Published January 31, 2007
When asked about President Bush’s health-care proposal on ABC News after the State of the Union address, Senator Barack Obama responded that it did not do enough by way of controlling costs. Such is the confusion among many in Congress over what the president proposed and how it would work. In fact, the president’s proposal to restructure the tax-law treatment of employer-paid and individually purchased health-insurance coverage is the most significant cost-control proposal put before the Congress in many years, perhaps ever.
Today, when an employer pays health-insurance premiums for a worker, the entire payment is deductible by the employer and excluded from income and payroll taxes owed by the worker. Over many years, this open-ended subsidy has encouraged employers to give their workers more health insurance coverage in lieu of cash wages. The result has been a long-term trend toward expansive health-insurance plans, with relatively low deductibles and copayments, particularly for workers in large companies. With third-party payment the norm, workers and their doctors have become less sensitive to cost concerns, fueling an explosion in medical specialization, diagnostic capability, and treatment options. Over time, these new, expensive innovations — while highly valuable in the right setting — have become standard practice in many settings, driving costs higher for all who use the same health care provider network. Medical specialization has also left the system fragmented, making accountability difficult and productivity improvement nearly impossible.

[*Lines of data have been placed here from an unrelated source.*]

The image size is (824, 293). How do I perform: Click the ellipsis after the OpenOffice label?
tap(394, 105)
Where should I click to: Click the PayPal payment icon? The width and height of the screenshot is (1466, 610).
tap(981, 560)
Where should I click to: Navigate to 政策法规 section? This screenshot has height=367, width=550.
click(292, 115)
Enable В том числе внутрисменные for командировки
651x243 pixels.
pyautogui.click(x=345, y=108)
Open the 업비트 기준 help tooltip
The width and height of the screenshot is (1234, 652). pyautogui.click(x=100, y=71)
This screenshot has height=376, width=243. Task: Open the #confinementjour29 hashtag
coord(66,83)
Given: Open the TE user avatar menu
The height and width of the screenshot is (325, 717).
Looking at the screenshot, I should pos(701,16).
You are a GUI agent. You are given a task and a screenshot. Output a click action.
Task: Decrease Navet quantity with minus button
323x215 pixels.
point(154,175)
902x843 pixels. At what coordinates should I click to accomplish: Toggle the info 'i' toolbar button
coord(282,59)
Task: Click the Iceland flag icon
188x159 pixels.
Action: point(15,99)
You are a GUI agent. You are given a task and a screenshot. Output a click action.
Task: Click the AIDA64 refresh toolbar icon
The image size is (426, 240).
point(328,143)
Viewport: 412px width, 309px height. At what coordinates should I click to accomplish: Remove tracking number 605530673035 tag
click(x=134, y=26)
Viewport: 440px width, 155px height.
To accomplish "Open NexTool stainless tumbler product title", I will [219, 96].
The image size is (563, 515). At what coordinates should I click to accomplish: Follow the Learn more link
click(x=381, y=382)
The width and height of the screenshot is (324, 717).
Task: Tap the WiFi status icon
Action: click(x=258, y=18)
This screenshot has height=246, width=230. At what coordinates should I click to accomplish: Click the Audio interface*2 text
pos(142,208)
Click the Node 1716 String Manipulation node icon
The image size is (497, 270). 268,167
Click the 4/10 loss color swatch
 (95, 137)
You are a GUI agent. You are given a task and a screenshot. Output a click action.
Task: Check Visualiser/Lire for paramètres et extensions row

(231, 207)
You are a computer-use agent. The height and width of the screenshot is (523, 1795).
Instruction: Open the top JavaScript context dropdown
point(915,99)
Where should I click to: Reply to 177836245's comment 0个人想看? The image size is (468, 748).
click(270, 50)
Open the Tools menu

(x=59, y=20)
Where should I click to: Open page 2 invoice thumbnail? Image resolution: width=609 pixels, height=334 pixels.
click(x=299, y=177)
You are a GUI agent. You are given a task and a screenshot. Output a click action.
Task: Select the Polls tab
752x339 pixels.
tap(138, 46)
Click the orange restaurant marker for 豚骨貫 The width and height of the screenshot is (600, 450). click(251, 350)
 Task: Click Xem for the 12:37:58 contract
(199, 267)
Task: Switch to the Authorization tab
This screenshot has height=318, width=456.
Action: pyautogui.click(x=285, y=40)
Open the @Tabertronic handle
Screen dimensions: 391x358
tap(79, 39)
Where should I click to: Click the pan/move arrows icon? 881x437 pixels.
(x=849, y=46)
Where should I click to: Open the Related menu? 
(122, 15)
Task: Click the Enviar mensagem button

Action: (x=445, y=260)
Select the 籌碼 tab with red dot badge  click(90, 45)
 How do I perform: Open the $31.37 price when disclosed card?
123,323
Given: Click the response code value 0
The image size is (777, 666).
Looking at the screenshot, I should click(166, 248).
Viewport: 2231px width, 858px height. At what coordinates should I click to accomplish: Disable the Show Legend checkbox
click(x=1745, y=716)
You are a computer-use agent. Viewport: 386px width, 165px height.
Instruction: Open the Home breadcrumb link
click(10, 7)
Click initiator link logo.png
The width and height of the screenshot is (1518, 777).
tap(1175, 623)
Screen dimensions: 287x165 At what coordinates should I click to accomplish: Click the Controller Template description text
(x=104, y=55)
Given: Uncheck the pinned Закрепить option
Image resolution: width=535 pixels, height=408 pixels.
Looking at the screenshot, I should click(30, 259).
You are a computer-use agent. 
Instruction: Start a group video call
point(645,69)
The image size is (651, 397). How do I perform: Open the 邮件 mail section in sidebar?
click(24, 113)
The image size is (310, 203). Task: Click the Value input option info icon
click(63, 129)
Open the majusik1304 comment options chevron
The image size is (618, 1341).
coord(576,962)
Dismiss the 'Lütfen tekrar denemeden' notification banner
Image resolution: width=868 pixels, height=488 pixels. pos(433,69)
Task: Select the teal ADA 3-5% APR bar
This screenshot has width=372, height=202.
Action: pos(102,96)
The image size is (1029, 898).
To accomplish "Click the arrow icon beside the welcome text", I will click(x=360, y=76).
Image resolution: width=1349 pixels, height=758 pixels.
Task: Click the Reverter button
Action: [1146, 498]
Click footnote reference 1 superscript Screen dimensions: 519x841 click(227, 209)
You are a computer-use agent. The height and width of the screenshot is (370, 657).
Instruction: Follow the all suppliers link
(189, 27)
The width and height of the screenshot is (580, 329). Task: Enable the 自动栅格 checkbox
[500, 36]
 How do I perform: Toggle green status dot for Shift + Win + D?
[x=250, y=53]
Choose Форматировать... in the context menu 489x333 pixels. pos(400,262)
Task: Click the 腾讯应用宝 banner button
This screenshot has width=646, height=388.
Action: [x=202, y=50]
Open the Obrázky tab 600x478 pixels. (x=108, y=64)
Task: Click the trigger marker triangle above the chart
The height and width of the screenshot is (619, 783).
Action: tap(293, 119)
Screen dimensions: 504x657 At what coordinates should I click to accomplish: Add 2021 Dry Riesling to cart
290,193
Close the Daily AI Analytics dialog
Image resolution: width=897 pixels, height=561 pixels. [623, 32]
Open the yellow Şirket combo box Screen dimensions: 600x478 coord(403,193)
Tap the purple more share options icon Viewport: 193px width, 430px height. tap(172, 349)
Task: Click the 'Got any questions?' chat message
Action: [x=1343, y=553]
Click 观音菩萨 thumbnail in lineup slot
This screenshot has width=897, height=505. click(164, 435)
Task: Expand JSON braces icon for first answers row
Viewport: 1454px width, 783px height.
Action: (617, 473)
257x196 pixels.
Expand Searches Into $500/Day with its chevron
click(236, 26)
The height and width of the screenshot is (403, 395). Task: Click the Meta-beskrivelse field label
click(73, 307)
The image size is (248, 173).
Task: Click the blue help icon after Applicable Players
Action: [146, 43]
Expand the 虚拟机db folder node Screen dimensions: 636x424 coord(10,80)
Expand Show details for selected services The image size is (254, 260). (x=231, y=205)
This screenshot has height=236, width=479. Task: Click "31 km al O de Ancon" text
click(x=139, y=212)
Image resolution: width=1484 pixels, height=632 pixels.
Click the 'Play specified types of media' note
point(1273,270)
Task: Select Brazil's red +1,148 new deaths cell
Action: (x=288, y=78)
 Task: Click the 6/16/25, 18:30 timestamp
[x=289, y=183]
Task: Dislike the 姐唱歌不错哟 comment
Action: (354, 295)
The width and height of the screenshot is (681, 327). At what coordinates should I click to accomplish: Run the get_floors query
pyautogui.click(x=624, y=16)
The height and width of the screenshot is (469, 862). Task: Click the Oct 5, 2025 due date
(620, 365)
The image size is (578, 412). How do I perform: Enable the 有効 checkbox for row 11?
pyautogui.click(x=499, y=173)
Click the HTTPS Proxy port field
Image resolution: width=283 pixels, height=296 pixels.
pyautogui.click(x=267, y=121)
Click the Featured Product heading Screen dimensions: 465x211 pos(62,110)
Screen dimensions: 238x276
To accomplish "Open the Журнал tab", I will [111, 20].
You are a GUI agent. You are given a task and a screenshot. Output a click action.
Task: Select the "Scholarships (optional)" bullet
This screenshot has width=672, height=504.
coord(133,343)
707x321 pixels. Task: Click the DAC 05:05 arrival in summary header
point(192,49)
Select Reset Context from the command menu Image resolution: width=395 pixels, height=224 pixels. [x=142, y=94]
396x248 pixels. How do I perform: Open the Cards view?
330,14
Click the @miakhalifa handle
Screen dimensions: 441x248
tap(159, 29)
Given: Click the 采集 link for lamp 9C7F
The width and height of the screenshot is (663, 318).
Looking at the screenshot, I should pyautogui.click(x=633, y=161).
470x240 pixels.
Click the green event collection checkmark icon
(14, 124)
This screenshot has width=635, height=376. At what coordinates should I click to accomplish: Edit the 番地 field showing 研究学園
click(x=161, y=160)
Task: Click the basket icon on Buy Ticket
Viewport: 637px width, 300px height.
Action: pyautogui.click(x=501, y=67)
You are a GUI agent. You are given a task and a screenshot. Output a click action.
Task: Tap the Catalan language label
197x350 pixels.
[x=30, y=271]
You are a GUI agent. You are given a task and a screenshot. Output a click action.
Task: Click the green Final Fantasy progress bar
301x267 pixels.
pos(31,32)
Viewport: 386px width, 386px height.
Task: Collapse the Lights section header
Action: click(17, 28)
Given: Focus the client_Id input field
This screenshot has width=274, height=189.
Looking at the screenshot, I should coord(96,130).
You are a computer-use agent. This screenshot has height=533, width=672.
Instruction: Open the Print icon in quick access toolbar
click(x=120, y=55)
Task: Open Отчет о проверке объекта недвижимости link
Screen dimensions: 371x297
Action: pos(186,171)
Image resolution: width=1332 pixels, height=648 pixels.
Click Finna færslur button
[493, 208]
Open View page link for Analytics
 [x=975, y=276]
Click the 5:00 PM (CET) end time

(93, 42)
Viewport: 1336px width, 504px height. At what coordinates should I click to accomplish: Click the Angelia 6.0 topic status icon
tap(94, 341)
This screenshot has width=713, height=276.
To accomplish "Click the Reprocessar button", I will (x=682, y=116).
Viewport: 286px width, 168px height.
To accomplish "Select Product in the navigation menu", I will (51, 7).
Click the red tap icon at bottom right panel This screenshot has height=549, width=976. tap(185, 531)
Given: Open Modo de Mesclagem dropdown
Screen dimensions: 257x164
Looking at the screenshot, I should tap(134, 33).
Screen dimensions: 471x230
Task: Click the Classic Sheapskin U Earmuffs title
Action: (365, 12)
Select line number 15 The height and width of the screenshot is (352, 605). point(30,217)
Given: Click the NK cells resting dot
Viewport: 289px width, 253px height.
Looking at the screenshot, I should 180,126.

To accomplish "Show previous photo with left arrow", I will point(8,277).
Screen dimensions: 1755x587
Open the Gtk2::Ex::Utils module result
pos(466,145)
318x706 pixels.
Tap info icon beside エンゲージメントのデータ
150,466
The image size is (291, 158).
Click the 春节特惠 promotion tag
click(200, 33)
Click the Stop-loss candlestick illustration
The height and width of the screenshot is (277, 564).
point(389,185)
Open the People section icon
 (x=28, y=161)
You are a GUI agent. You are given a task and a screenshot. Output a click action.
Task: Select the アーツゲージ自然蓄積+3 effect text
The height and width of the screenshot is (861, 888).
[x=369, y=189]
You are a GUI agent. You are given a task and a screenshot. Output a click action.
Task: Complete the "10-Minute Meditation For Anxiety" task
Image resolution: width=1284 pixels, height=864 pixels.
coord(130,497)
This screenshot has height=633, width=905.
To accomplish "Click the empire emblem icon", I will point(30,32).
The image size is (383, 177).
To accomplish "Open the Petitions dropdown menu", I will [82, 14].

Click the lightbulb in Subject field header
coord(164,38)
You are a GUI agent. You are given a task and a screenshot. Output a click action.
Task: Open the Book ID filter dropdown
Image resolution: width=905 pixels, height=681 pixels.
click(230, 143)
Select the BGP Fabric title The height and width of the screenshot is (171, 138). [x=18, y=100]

Breaking the cost spiral requires changing these incentives, and the president’s proposal would do just that. Bush’s idea is to make all employer-paid premiums taxable income to the worker, just like cash wages. In return, all households with health-insurance coverage would get a new standard deduction, set at $7,500 for individuals and $15,000 for families. Importantly, these standard amounts would increase with general price inflation over time, not health care cost growth.
Replacing the open-ended subsidy for employer-based insurance with the standard deduction would dramatically change the financial incentives for most American households. Instead of an incentive for expensive, employer-paid insurance, there will be a strong incentive to get coverage that costs less than the standard amount. Insurers will respond to this incentive by offering plans with premiums below the standard deduction thresholds. For this to work, insurers will need to embark on an intensive effort to separate the “nice to have” from the medically essential, with more consumer cost-sharing to ensure appropriate price sensitivity.
It is particularly noteworthy that, under the Bush plan, workers would get the same standard deduction regardless of the premium they paid for coverage. Households will therefore have a strong incentive to seek out the lowest cost plan they can find with coverage adequate to their health-care needs. The more successful they are in lowering their health-insurance premiums, the more they would save in comparison to the standard deduction.
The plan would also significantly reduce the number of uninsured Americans. According to the latest U.S. Census Bureau estimates, there were 17 million people who were uninsured and lived in households with annual incomes exceeding $50,000 in 2005. With the standard deduction, a typical uninsured household — assuming they are in the 15-percent income-tax bracket — would save about $3,400 in income and payroll taxes if they secured health coverage for everyone in their family. This substantial tax savings should be enough to encourage large numbers of the uninsured to secure at least basic coverage to qualify for the deduction. As more low risk Americans move from uninsured to insured, premiums should come down for everyone.
Bush’s proposal would also substantially improve the portability and stability of private insurance. Today’s over-reliance on employer-based coverage means that workers must sign up for a new plan every time they switch jobs. At lower wage levels, with many part-time and seasonal workers, frequent job changes sometimes means short periods without coverage. A 2003 study showed that, over a four year period, there were 84.8 million people who went at least one month without insurance, but half of these spells lasted less than one year.
For these households, the Bush plan would be a real benefit. They could secure individually purchased insurance that would stay with them as they switch employers without losing any of the tax advantage that comes with employer-provided coverage today.
Some critics worry the proposal would mean the immediate end of employer-sponsored insurance. This concern is misplaced. Employers will still be able to offer plans with lower administrative costs and deeper provider discounts than smaller group plans can provide. For stability, most workers are likely to remain with what they have today.
But there is no doubt that the president’s approach would speed the trend toward individually-owned and purchased insurance. Here the administration proposal to provide funding for state innovation can be particularly helpful. Like Massachusetts, states could use these resources to establish arrangements similar to the federal employees’ health-benefit program, through which individuals, particularly employees of small businesses, could pick from among competing private insurers offering a group rate to all participants.
Congressional leaders have already made it clear that the president’s proposals will face an uphill battle over the next two years. They are undoubtedly uncomfortable with the Bush plan because it is a market-based reform which would make private insurance more affordable, undermining the argument for more public coverage and government regulation.
The initial, negative reaction of some congressional leaders to the Bush plan should not discourage advocates of market-based reform. The debate over the direction of the nation’s health-care system — toward more government control or a better functioning marketplace — has taken place over many years, and will continue well into the future. The president’s workable proposal vastly improves the chances that the nation will eventually select affordable private insurance over a completely government-run plan.
— James C. Capretta is a fellow at the Ethics and Public Policy Center and a policy and research consultant to health-industry clients.